As Homeplus, the country's second-largest hypermarket, enters corporate rehabilitation proceedings, there are concerns that corporate bond (CP) and short-term bond investors may suffer losses of hundreds of billions of won.

According to the Korea Securities Depository on the 5th, as of the previous day, Homeplus had 116 billion won in general corporate bonds (CP) and 70 billion won in short-term bonds maturing. Combined, this amounts to 186 billion won. Most of these bonds are reported to have been sold through the retail departments of major securities firms.

On the morning of the 4th, the appearance of the Homeplus Yeongdeungpo branch in Yeongdeungpo-gu, Seoul, which applied for the initiation of the corporate rehabilitation procedure./Courtesy of News1

The possibility of creditor losses could increase depending on how Homeplus's rehabilitation progresses. Following the initiation of the rehabilitation process, credit rating agencies downgraded the credit ratings of Homeplus's CP and short-term bonds from 'A3-' to 'D', the lowest rating in the speculative grade. Currently, there is no obligation to repay.

THE REQUEST - Using the Homeplus article, explain why corporate bond and short-term bond investors could suffer losses.

RECORDED INFORMATION -
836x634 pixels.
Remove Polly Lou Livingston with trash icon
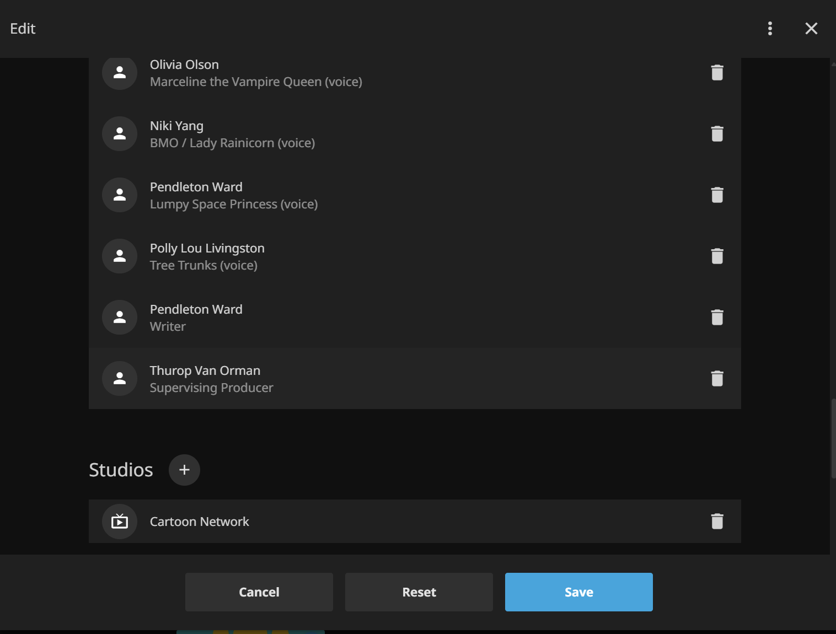point(717,256)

SOLUTION FOR THIS PROBLEM - Homeplus has entered corporate rehabilitation proceedings while holding 186 billion won in maturing corporate and short-term bonds, most of them reportedly sold through securities firms' retail departments. After the process began, credit rating agencies cut those bonds' ratings from 'A3-' to 'D', and there is currently no obligation to repay.